*Try it*: Nothing but the lines from the one containing "Given: Open Downloads under Historical" through the end of the data should be retyped, exactly as they stand, and pictures should not be retyped.

*Given records*:
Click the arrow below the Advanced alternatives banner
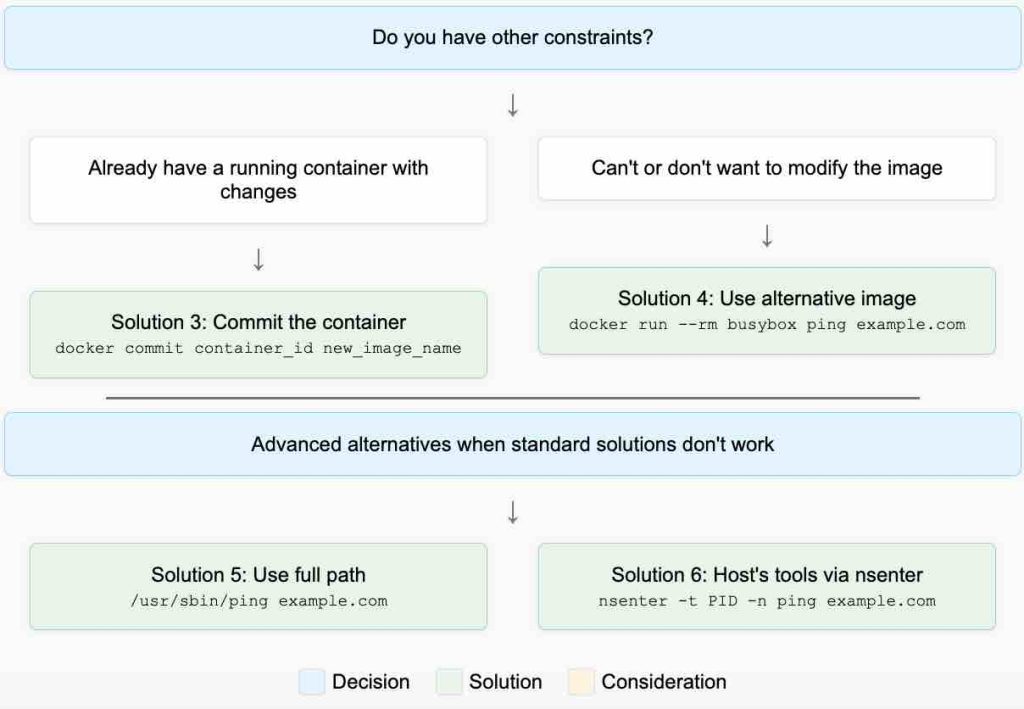 coord(512,513)
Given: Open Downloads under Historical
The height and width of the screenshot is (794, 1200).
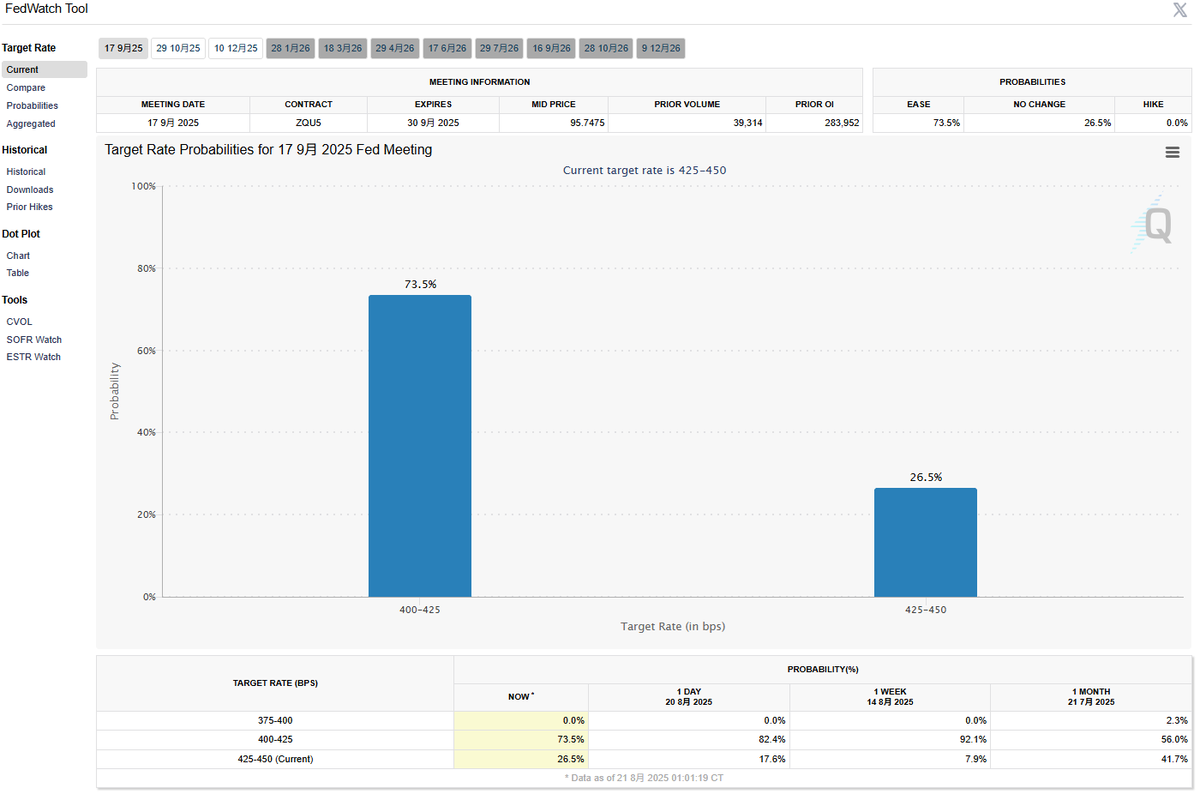Looking at the screenshot, I should pyautogui.click(x=30, y=190).
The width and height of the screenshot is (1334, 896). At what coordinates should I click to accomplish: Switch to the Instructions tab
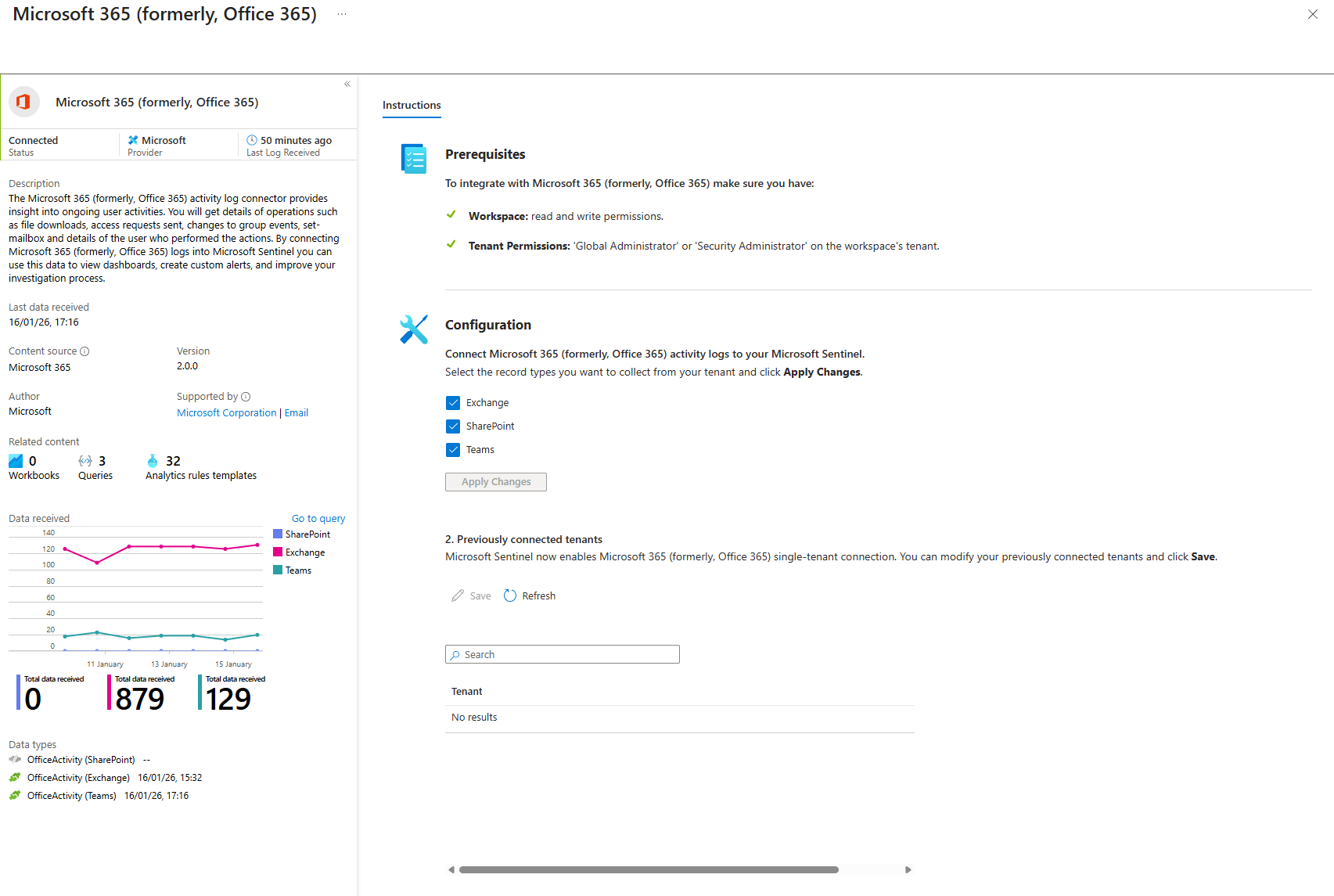point(412,105)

*Answer to this task*:
Given: Open Downloads under Historical
The height and width of the screenshot is (794, 1200).
Looking at the screenshot, I should pyautogui.click(x=30, y=190).
The width and height of the screenshot is (1334, 896). At what coordinates should I click to accomplish: Switch to the Instructions tab
point(412,105)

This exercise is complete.